Le ministère du Travail, à l’origine de ces décrets, souligne dans un communiqué que les femmes perçoivent des pensions inférieures à celles des hommes notamment “en raison de carrières plus souvent interrompues, du recours au temps partiel”.

Et si ces carrières sont interrompues, c’est précisément car elles doivent la mettre en pause pour accueillir un enfant. Le congé maternité, suivi dans beaucoup de cas du congé parental d’éducation, interrompt partiellement ou complètement l’activité professionnelle.

Le salaire de la mère de famille se trouve ainsi très réduit au cours de cette période. Si on interrompt complètement son activité au cours d’un congé parental d’éducation, on ne touche plus que 400 euros par mois.

La pension calculée sur les 24 (ou 23) meilleures années au lieu de 25

Or pour rappel, le montant d’une pension de retraite du régime général est calculé en tenant compte des 25 meilleures années de carrière. Pour les femmes ayant eu un enfant, ce système est souvent pénalisant car une année travaillée en moins, réduit de facto le salaire sur ces 25 meilleures années.

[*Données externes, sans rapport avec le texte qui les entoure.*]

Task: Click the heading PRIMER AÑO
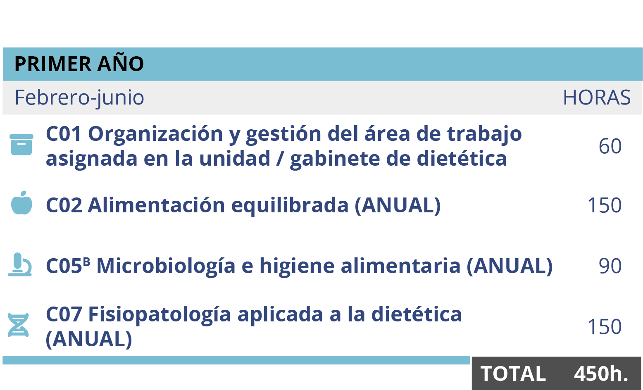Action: click(x=79, y=64)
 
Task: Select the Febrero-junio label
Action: click(x=79, y=98)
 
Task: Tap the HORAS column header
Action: click(x=596, y=98)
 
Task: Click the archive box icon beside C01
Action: click(x=21, y=145)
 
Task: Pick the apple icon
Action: click(x=21, y=203)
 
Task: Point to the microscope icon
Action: click(x=20, y=265)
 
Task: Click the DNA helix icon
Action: click(x=19, y=325)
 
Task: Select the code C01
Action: click(x=64, y=134)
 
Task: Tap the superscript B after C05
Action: click(x=86, y=262)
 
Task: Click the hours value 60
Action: click(x=610, y=146)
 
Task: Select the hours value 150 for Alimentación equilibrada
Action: click(x=604, y=205)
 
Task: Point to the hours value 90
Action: click(x=610, y=266)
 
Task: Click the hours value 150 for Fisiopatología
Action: click(x=604, y=327)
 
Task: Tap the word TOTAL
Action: click(x=513, y=374)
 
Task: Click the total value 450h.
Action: click(x=601, y=374)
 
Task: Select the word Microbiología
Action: click(x=166, y=266)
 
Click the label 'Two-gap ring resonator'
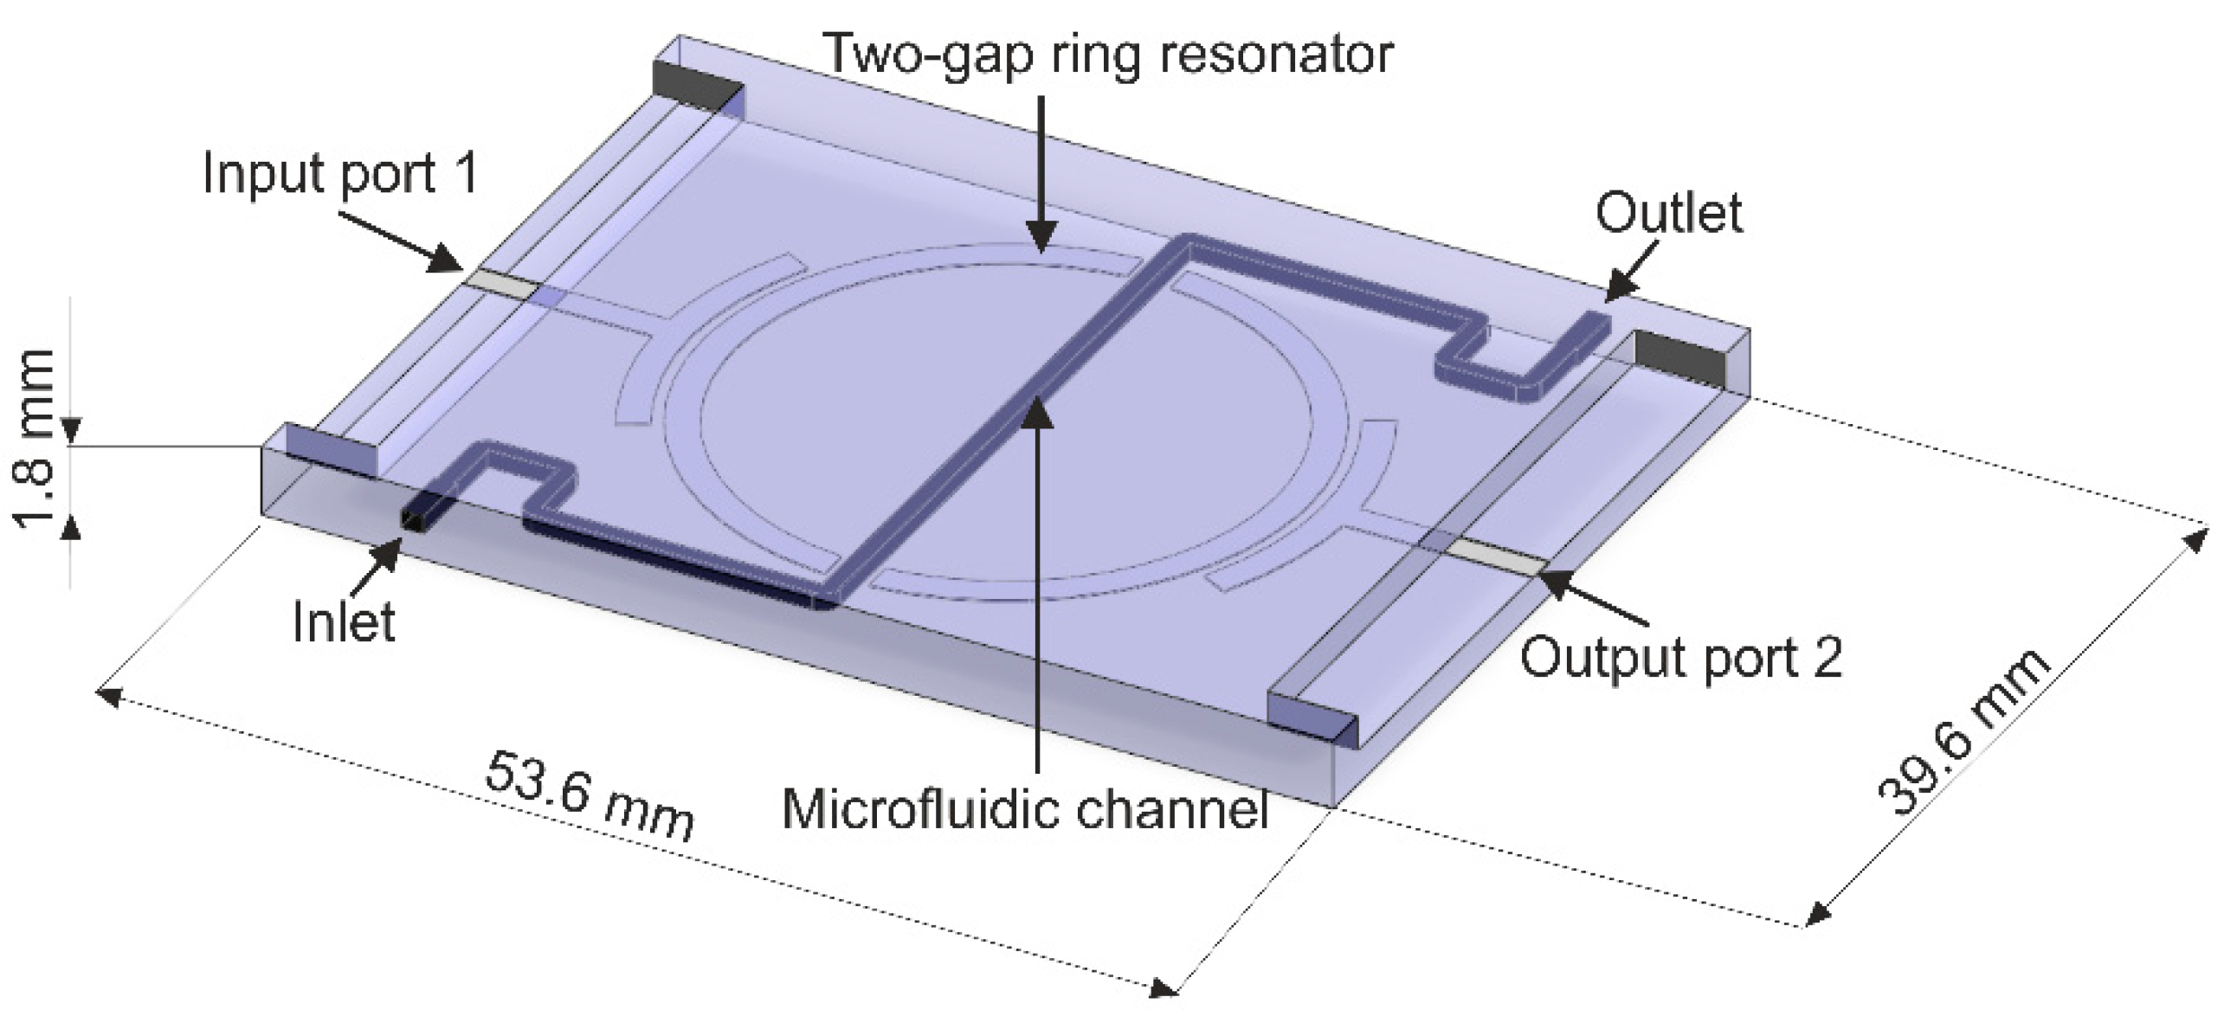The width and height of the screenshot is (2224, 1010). [1107, 54]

À partir de septembre la pension des mères faisant valoir leurs droits ne sera donc plus calculée sur leurs 25 meilleures années, mais sur leurs 24 meilleures années si elles ont eu un enfant. Et sur leurs 23 meilleures années si elles en ont eu deux ou plus.

Le fait de réduire la période prise en compte permet d’exclure des périodes au cours desquelles l’assurée a été moins bien payée. D’après le gouvernement, une femme sur deux verra le montant de sa pension augmenter grâce à ce mécanisme.

À noter que cette évolution ne concernera que les salariées du privé. En effet pour les mères fonctionnaires, le calcul du montant de la pension se fait sur les six derniers mois de traitement.